Findings from a recent study find enduring effects of LDH on learning and memory, suggesting potential clinical utility in women with HIV.
Past research has found that administration of hydrocortisone, often used to treat inflammation-related conditions, works to enhance aspects of learning and memory in certain populations, including those suffering from post-traumatic stress disorder.
HIV is a chronic condition that is known to contribute to continuing inflammation in those infected, so it makes sense that researchers have turned to hydrocortisone to see if it could be beneficial to those with the virus. Low dose hydrocortisone (LDH) proved to demonstrate only acute enhancing effects on verbal learning in HIV-positive men, but the effect LDH may have on the cognitive function of HIV-positive women have remained largely unknown.
Which is why Leah H. Rubin, PhD, MPH, MA, assistant professor of Neurology and Epidemiology at Johns Hopkins School of Medicine, along with her colleagues, set out to find some answers.
“It’s important to study ways that we can improve cognition in women living with HIV,” Dr. Rubin told Contagion® in a recent interview at the 25th Annual Conference on Retroviruses and Opportunistic Infections (CROI). “Particularly, I think, HIV-infected women may actually be more cognitively vulnerable compared to HIV-infected men.”

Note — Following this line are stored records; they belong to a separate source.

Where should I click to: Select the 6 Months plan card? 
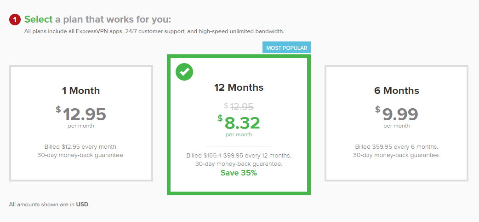point(396,123)
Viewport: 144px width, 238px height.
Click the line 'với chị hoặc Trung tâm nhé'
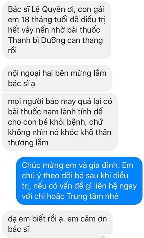click(x=70, y=196)
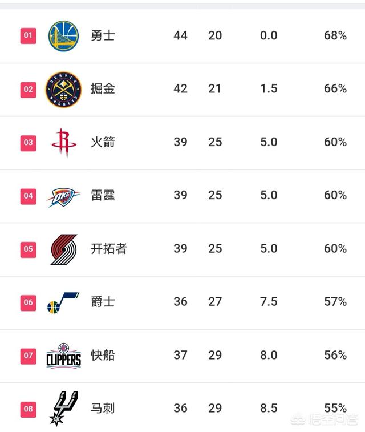Screen dimensions: 365x432
Task: Open team name 勇士
Action: pos(103,35)
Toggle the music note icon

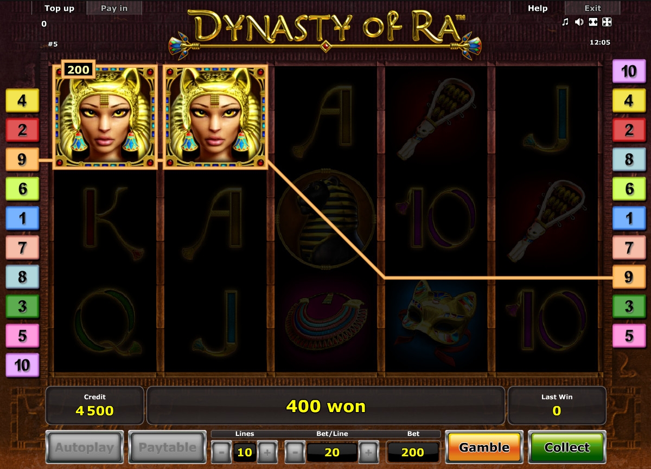tap(565, 22)
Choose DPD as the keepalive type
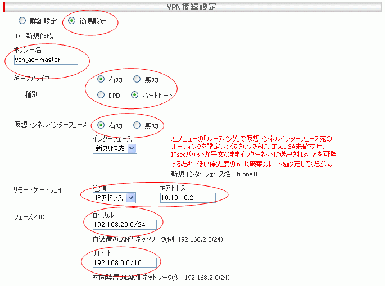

As past research has noted stress-related learning and memory impairment in the context of HIV, a better understanding is needed to understand what the mechanisms are that contribute to those effects, and how probing different systems may influence cognitive function in those with the virus. Dr. Rubin shared with us what led her and her team to explore this further (see video below).
The double-blind, placebo-controlled, cross-over study sought to determine what the time-dependent effects of glucocorticoids were—which could be done by giving LDH 10 mg—and how they would influence cognitive function in a total of 36 women with HIV. The women were randomized to receive either LDH or placebo, with the opposite treatment administered 1 month later.
“We would test their cognitive function 30 minutes after taking the pill when endogenous cortisol levels are high, and then again 4 hours later, when the drug is out of the system and cortisol levels are low,” Dr. Rubin told us. “What you’re doing for each individual is looking at their performance at each of those time points—when they’re on drug versus when they’re on placebo.”
Dr. Rubin and her colleagues found that compared with placebo, LDH significantly increased salivary cortisol levels; levels returned to baseline 4 hours after being administered.
“What we found was that in women living with HIV that we see cognitive improvements on aspects of learning and memory that are not just at that 30-minute timepoint when cortisol levels are high,” Dr. Rubin stressed, “but we see these delayed effects, so when the drug is out of the system, we see that these benefits remain on aspects of learning and memory.” Dr. Rubin elaborated on the implications of these findings (see video below).
LDH enhanced verbal learning and memory, working memory, behavioral inhibition, and visuospatial abilities at the 30-minute assessment, the authors write. Even at the 4-hour assessment, verbal learning and memory were enhanced in those who received LDH compared with those who just received placebo. The authors note that LDH did not appear to impact stress or anxiety or any other cognitive domain at either assessment time point.
“I just want to mention that we’ve done this in HIV-infected men and we’ve only seen benefits on aspects of learning at the 30-minute time point. We see no benefits at 4 hours,” Dr. Rubin stressed. “And so, we see sex differences. There are sex differences in inflammation; there are sex differences in the HPA access and its reactivity and vulnerability to cognition, and there are sex differences in cognitive function.”
Larger, longer-term studies are currently underway to verify potential sex-specific cognitive enhancing effects of LDH and the clinical significance of these effects in those with HIV, she added.